ECG Analysis
Here is a systematic review of the ECG across the 6 visible limb leads (I, II, III, aVR, aVL, aVF):
Rhythm & Rate
- Rhythm: Regular sinus rhythm
- Heart Rate: ~83 bpm (normal range: 60-100 bpm)
- P waves: Upright in II, III, aVF; inverted in aVR - consistent with Normal Sinus Rhythm
- PR interval: ~160 ms - normal (120-200 ms)
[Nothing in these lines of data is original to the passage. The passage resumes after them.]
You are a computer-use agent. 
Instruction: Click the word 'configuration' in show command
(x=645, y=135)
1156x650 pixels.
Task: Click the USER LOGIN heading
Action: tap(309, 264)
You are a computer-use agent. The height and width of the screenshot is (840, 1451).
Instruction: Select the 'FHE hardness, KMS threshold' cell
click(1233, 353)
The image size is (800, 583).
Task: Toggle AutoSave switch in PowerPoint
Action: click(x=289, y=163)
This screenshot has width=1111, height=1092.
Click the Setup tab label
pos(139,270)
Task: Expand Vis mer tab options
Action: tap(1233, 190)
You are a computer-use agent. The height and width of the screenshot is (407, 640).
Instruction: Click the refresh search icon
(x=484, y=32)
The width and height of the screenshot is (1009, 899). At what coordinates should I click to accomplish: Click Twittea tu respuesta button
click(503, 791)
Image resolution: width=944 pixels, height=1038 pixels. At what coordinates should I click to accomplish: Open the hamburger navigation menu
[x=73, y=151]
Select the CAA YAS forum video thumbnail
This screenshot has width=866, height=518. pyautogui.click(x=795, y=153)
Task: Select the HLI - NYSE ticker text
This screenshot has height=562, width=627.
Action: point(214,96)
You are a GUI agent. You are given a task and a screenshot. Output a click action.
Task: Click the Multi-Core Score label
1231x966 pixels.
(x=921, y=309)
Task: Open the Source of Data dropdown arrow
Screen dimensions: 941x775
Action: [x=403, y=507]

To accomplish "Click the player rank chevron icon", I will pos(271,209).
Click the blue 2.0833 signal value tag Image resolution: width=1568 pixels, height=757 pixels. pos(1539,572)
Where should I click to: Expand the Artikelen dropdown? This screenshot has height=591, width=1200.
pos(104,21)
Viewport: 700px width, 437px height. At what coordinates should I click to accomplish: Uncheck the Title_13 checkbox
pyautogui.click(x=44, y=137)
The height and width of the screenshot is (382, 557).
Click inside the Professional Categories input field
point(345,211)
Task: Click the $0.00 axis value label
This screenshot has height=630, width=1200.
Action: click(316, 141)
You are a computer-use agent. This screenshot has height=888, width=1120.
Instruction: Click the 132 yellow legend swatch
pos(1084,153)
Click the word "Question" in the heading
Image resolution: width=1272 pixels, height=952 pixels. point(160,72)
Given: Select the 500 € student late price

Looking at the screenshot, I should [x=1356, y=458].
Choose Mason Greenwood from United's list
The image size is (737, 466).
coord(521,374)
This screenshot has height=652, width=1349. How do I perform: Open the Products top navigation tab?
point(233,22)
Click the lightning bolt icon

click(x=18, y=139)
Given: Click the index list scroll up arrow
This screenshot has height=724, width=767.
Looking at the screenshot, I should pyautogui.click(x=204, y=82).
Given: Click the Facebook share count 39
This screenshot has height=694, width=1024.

- QRS duration: ~80 ms - narrow (normal conduction)
Axis
- Lead I is nearly flat/isoelectric while leads II, III, and aVF show tall, positive QRS complexes
- This places the QRS axis at +90 degrees - a vertical axis, which is borderline right axis deviation
- This can be normal in tall/slender individuals, or may suggest right ventricular strain in the right clinical context
ST Segments & T Waves
- ST segments appear isoelectric across all leads - no ST elevation or depression
- T waves are upright in inferior leads, inverted in aVR (normal) - no pathological T wave changes
Key Abnormality Flagged
Lead I is almost completely flat (near-isoelectric P, QRS, and T) while all other leads show normal-voltage signals. This is a classic pattern for one of two things:
| Finding | Cause |
|---|
| Limb lead reversal (RA-LA electrode swap) | Technical artifact - check electrode placement |
| Highly vertical cardiac axis (+90°) | Lead I perpendicular to the cardiac vector; physiological in some individuals |
If the electrode placement was confirmed correct, then this is a true vertical axis. If not, the right arm and left arm leads may have been accidentally swapped.
Summary
| Parameter | Finding |
|---|
| Rhythm | Normal Sinus Rhythm |
| Rate | ~83 bpm |
| PR interval | Normal (~160 ms) |
| QRS | Narrow, normal conduction |
| ST segment | No elevation or depression |
| T waves | No pathological changes |
| Axis | Vertical (~+90°) |
| Concern | Near-flat Lead I - check electrode placement |
No acute ischemic changes are present on this ECG. The main finding is the flat Lead I, which needs clinical correlation - verify that the limb electrodes were placed correctly. If electrodes are confirmed in place, this likely reflects a vertical cardiac position (borderline right axis deviation), which requires further clinical workup if there are symptoms suggesting right heart strain or pulmonary hypertension.
Disclaimer: This analysis is for informational purposes only and does not replace a formal interpretation by a qualified physician or cardiologist. Please have this ECG reviewed by a clinician in the context of the patient's symptoms and history.